Capsule Endoscopy

CapsuleThe small bowel is one area of the gastrointestinal tract that has been difficult to image, but with the advent of the capsule endoscope, it is possible to image the whole of the small bowel. This procedure is established in the following situations:

  • Unexplained iron deficiency anaemia
  • Obscure Gastrointestinal bleeding
  • Suspicion of small bowel Crohn’s disease
  • Assessment of polyp syndromes

Having been assessed to be suitable for the procedure, the preparation for the capsule endoscopy involves starving from midnight prior to the procedure. Sometimes a bowel cleansing solution is given the night before and on the morning of the capsule. In order to do the capsule endoscopy, leads are attached to your abdomen that connects to a data recorder that receives the information that is transmitted by the capsule as it passes through the small bowel. This is worn for the duration of the test. Once the capsule is swallowed with a glass of water, you are generally free to leave for the day. The leads should remain attached for 8-9 hours and can then be removed. (The capsule itself, does not need to be retrieved). The data recorder and leads can simply be returned the evening of the procedure or the next day for analysis.

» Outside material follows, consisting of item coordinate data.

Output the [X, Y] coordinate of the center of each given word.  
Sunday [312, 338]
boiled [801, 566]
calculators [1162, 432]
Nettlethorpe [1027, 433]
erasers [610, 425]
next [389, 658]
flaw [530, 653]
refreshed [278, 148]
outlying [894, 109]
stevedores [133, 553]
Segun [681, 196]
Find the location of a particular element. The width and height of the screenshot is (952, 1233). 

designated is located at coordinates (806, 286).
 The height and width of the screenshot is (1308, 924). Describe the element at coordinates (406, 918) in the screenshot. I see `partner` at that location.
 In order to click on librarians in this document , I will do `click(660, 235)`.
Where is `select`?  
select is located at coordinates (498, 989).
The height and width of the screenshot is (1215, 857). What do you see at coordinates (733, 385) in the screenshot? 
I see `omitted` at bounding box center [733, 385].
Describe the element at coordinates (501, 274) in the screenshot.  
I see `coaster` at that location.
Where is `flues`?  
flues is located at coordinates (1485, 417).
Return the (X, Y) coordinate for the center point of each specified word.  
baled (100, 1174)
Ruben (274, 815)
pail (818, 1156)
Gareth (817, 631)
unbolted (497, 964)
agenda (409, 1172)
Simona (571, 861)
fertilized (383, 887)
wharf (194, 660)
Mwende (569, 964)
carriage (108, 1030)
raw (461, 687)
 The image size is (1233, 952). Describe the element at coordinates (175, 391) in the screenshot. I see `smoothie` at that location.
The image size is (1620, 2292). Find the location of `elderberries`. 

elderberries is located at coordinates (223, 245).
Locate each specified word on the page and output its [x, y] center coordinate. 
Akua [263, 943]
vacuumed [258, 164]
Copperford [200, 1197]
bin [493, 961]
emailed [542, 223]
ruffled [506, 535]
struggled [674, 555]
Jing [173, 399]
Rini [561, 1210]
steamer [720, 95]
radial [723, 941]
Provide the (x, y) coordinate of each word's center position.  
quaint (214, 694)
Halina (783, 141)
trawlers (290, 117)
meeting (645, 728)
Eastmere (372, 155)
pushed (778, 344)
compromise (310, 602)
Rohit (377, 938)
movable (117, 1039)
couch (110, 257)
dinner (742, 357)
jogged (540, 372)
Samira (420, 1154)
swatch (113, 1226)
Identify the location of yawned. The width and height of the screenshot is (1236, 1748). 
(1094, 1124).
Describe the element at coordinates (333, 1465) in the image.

During the procedure, you should not drink until 2 hours after the capsule has been ingested (no carbonated (fizzy) drinks though) and food and medicines can be eaten 4 hours after the capsule has been ingested.

Phill_Mayhead

Dr. Mayhead practices capsule endoscopy at the Esperance Hospital in Eastbourne

A capsule endoscopy is not undertaken in the following circumstances:

  • Strictures (narrowings) of the gastrointestinal tract
  • Pregnancy
  • Electromechanical implants (Pacemaker / defibrillator)
  • Dysphagia (Difficulty in swallowing)
  • If a MRI scan is planned soon after the test

The procedure is a safe test and is generally painless. The only major complication is retention of the capsule which will be discussed prior to the procedure being undertaken. It is generally related to the presence of a stricture or narrowing of the bowel, that can sometimes be predicted and the test avoided.